▶ _Information_:
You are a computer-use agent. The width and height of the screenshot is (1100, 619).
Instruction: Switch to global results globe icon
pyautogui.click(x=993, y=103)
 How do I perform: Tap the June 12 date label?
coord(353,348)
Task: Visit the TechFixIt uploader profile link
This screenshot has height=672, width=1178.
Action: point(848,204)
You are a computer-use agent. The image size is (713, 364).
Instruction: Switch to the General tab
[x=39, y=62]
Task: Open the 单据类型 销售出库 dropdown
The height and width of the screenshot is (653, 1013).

▶ _To do_:
Which lines of the material contain "computer"? List them.

▶ _Output below_:
You are a computer-use agent. The width and height of the screenshot is (1100, 619).
You are a computer-use agent. The image size is (713, 364).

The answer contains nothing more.